Download the Catalog Query example pipeline.

Display files in a directory using a filter.
- Directory: Enter the directory path containing Parquet files.
- Filter: Use *.parquet to display all Parquet files in the directory.
- Leave the Filename field empty to list all matching files.
The Snap displays all files with the applied filter in that directory.
Read from a local HDFS instance.
- Directory: Enter the HDFS path (for example, /tmp/test.parquet).
The Snap reads the Parquet file from the local HDFS instance.
Read from an S3 instance.
- Create an S3 account or use an existing one.
- For a regular S3 account: Name the account and supply the Access-key ID and Secret key.
- For an IAM role-enabled account:
  - Select the IAM role checkbox.
  - Leave the Access-key ID and Secret key blank.
  - The IAM role properties are optional and can be left blank.
- Directory: Use a valid S3 path in the format s3://<bucket name>/<key name prefix>.
The Snap reads the Parquet file from the S3 bucket.
Read from a Kerberos-secured cluster.
- Configure a Kerberos account with the appropriate authentication settings.
- Associate the Kerberos account with the Parquet Reader Snap.
- Directory: Enter the HDFS path on the Kerberos-secured cluster.
The Snap authenticates using Kerberos and reads the Parquet file from the secured cluster.
Read schema information from the Catalog Query Snap.
This configuration uses the Catalog Query Snap to retrieve schema information with partition support.
- Configure a Catalog Query Snap to query the catalog for table metadata and schema information.
- Connect the Catalog Query Snap to the Parquet Reader Snap.
- The Parquet Reader uses the schema information from the Catalog Query Snap to read partitioned Parquet files.
This approach is useful when working with partitioned tables where the schema is managed in a catalog.

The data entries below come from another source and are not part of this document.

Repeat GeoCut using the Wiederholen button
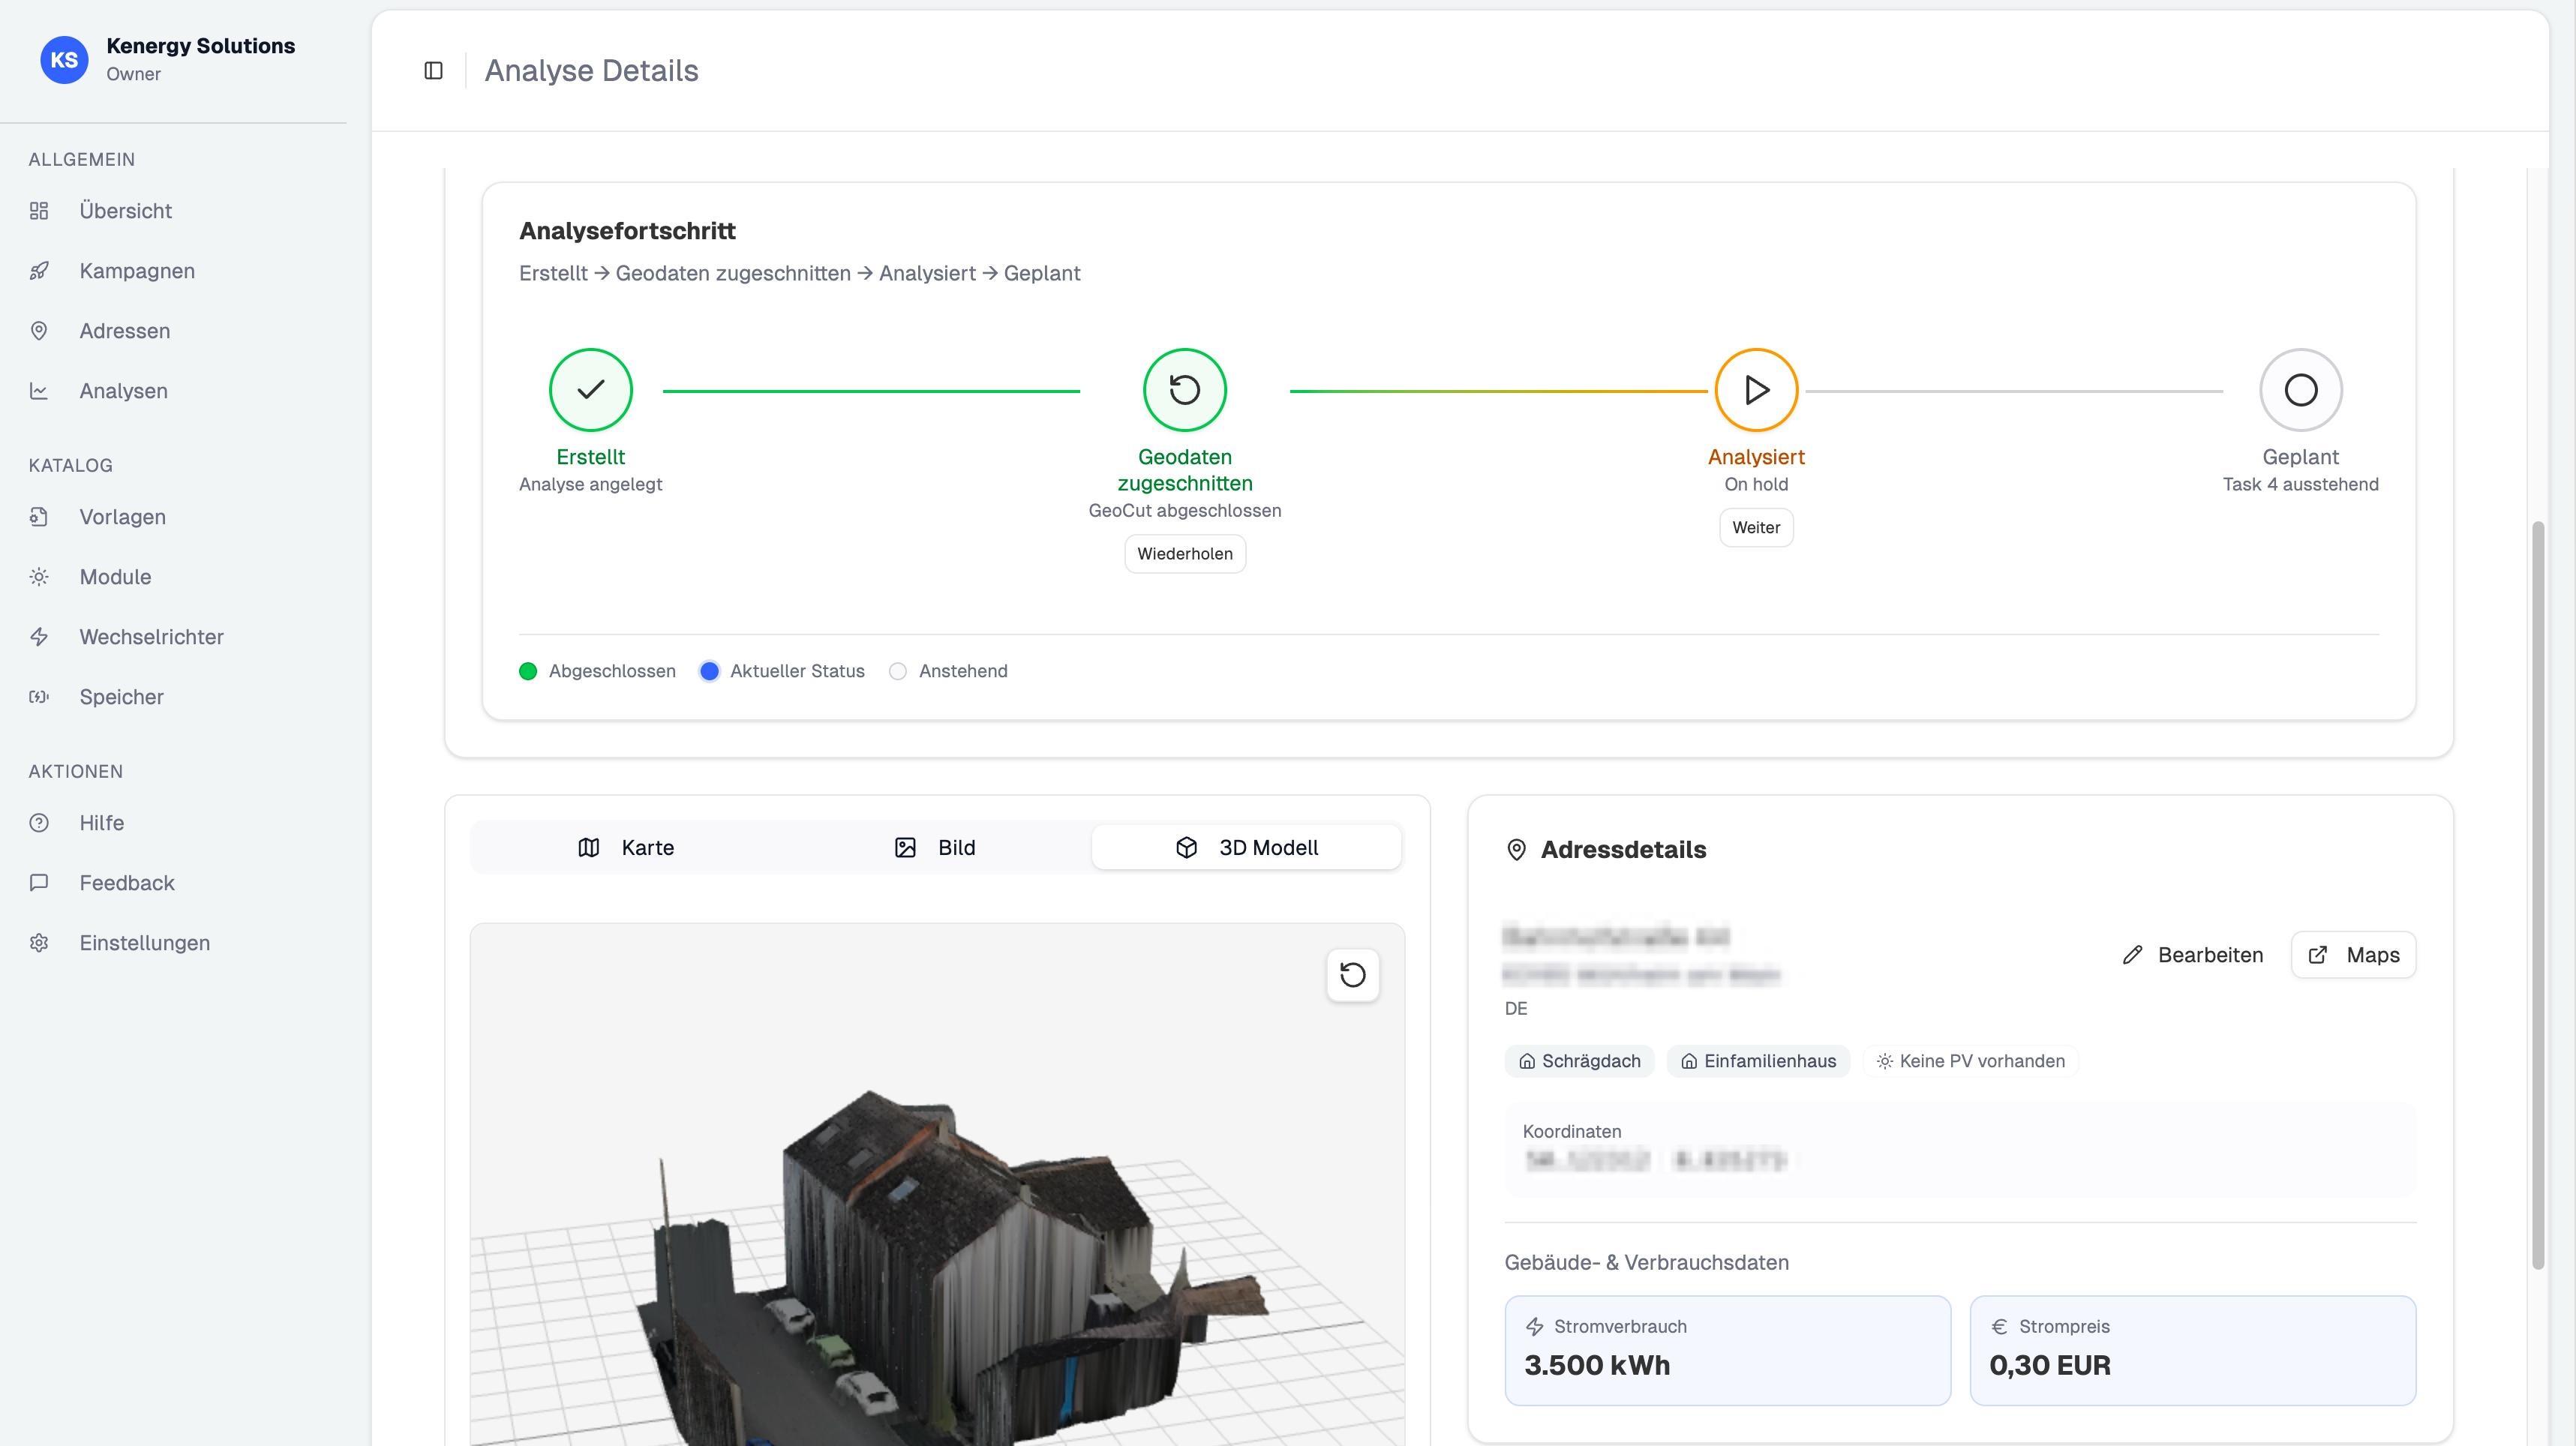The height and width of the screenshot is (1446, 2576). pos(1184,553)
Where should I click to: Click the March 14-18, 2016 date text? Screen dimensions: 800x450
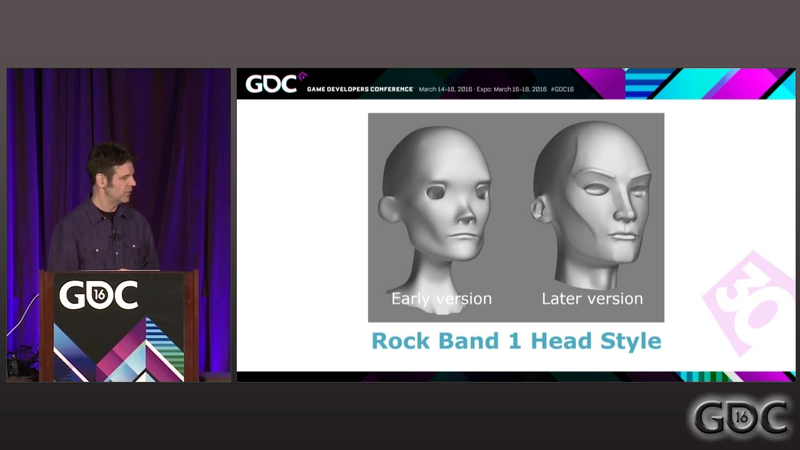[x=445, y=89]
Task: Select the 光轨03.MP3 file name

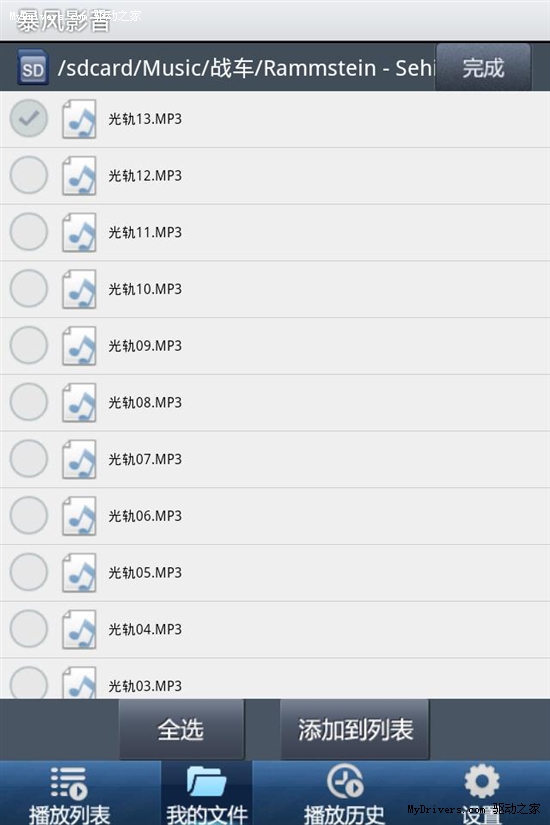Action: pyautogui.click(x=145, y=686)
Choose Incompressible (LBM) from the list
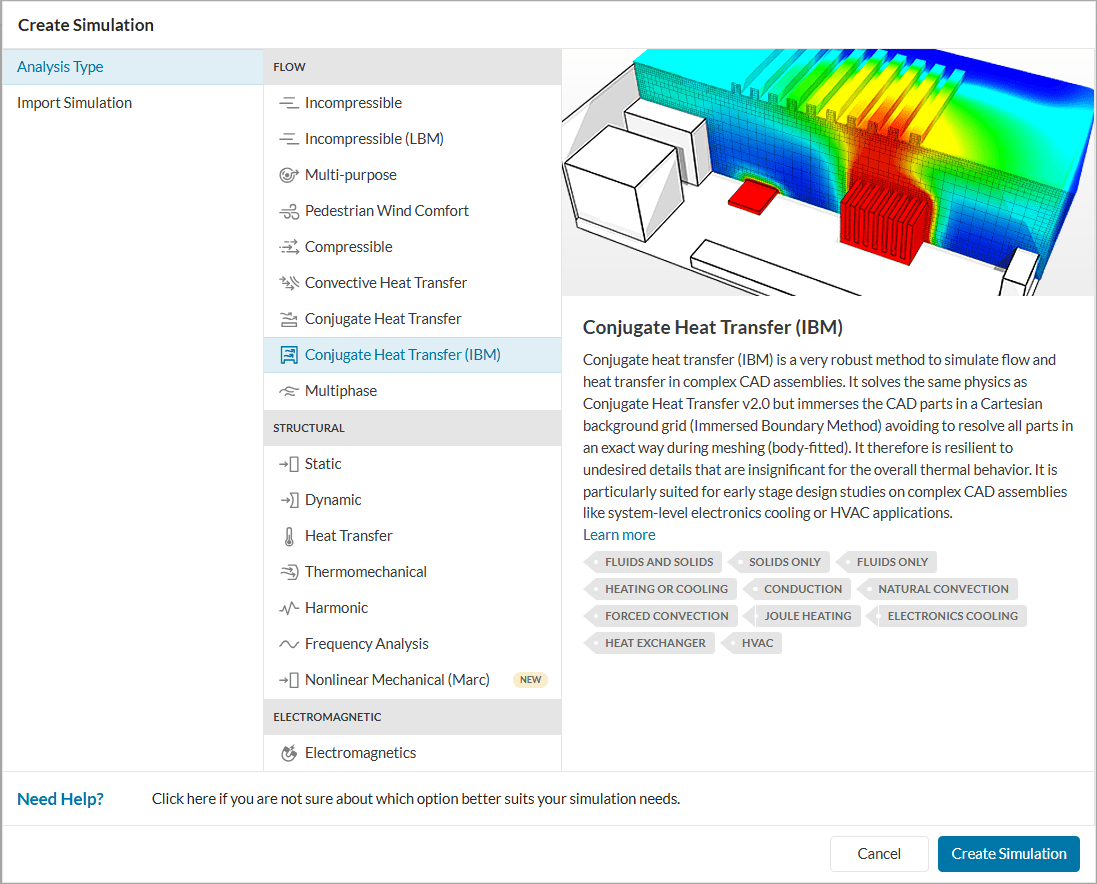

The Parquet Reader Snap successfully reads Parquet files from various storage sources (HDFS, S3, Kerberos-secured clusters) and can integrate with the Catalog Query Snap for dynamic schema retrieval.

To successfully reuse pipelines:

Download and import the pipeline into SnapLogic.
Configure Snap accounts as applicable.
Provide pipeline parameters as applicable.